***** Text segment *****

In this episode, Sam speaks with ⁠Alex Miller⁠, a software developer and artist known for his work on a project called ⁠Spacefiller⁠. This project exemplifies generative art, where computer code is used to create art and imagery. Spacefiller itself is a pixelated form of artwork that feels organic and biological, but is entirely crafted through algorithms.

Sam invited Alex to discuss not only Spacefiller, but also the broader world of generative art, and the concept of coding as a fun and playful activity. Together, they explore topics such as the distinction between computation as art and computation as software engineering, the nature of algorithmic botany, and even the wonders of graph paper.

🔊 Listen to “The Wonders of Graph Paper and Algorithmic Art”

Lux Recommends

  • Shaq Vayda enjoyed Dario Amodei’s recent longform essay on “Machines of Loving Grace: How AI Could Transform the World for the Better,” and particularly its section on biology. “But I think that pessimistic perspective is thinking about AI in the wrong way. If our core hypothesis about AI progress is correct, then the right way to think of AI is not as a method of data analysis, but as a virtual biologist who performs all the tasks biologists do, including designing and running experiments in the real world (by controlling lab robots or simply telling humans which experiments to run – as a Principal Investigator would to their graduate students), inventing new biological methods or measurement techniques, and so on. It is by speeding up the whole research process that AI can truly accelerate biology.”
  • Sam was intrigued by Claire L. Evans’s piece on “The Hidden Bird Algorithm” on how Craig Reynolds developed models for simulating and animating bird flocks for Hollywood. “Nobody in the visual effects business was crying out for a flocking algorithm. Nor was flocking some grand challenge in computer science. Reynolds just thought it might work, and it did. ‘My career path has been finding research questions that nobody cares about, and following them to where they led,’ he says, and laughs. But even Reynolds was surprised to discover where this question ultimately led. Because not long after his presentation at SIGGRAPH, he started getting calls—from biologists.”
  • Tess van Stekelenburg is excited about a new research paper titled “Intelligence at the Edge of Chaos,” which she described as “interesting early work looking at intelligence arising from the ability to predict complexity and whether creating intelligence may require only exposure to complexity.” From the abstract: “Our findings reveal that rules with higher complexity lead to models exhibiting greater intelligence, as demonstrated by their performance on reasoning and chess move prediction tasks. Both uniform and periodic systems, and often also highly chaotic systems, resulted in poorer downstream performance, highlighting a sweet spot of complexity conducive to intelligence. We conjecture that intelligence arises from the ability to predict complexity and that creating intelligence may require only exposure to complexity.”

*****

[Study questions]
1. Duplicate the passage from the episode notes starting at "In this episode, Sam" and ending at "crafted through algorithms.".
2. Answer these questions using the episode notes.
(a) What is the name of the project Alex Miller is known for?
(b) Who wrote the piece "The Hidden Bird Algorithm" that Sam found intriguing?
(c) What is the title of the research paper Tess van Stekelenburg is excited about?

***** Data excerpt *****

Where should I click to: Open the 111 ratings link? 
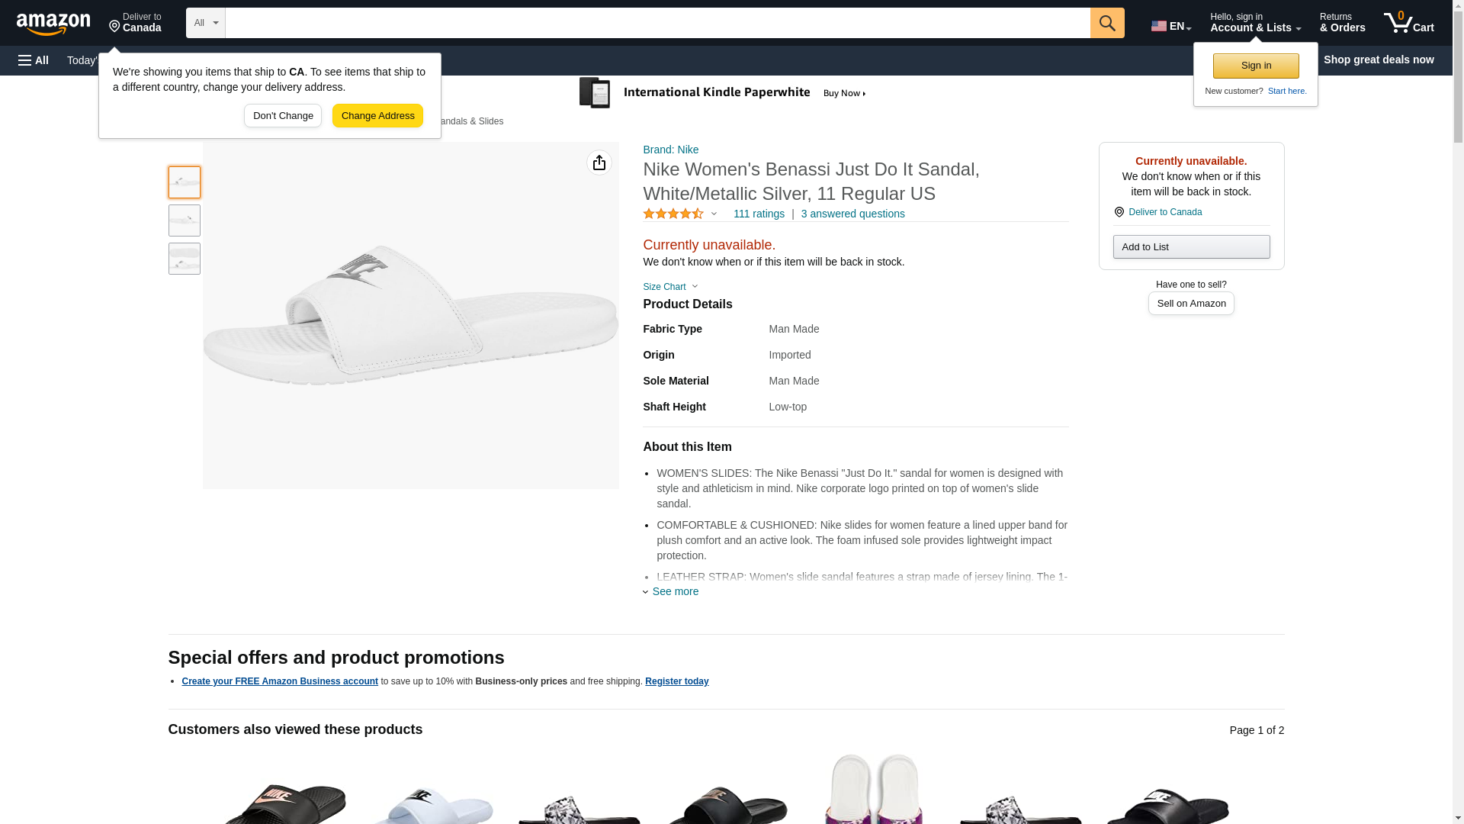tap(758, 214)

*****

[Your responses]
1.
In this episode, Sam speaks with ⁠Alex Miller⁠, a software developer and artist known for his work on a project called ⁠Spacefiller⁠. This project exemplifies generative art, where computer code is used to create art and imagery. Spacefiller itself is a pixelated form of artwork that feels organic and biological, but is entirely crafted through algorithms.

2.
(a) Spacefiller
(b) Claire L. Evans
(c) "Intelligence at the Edge of Chaos"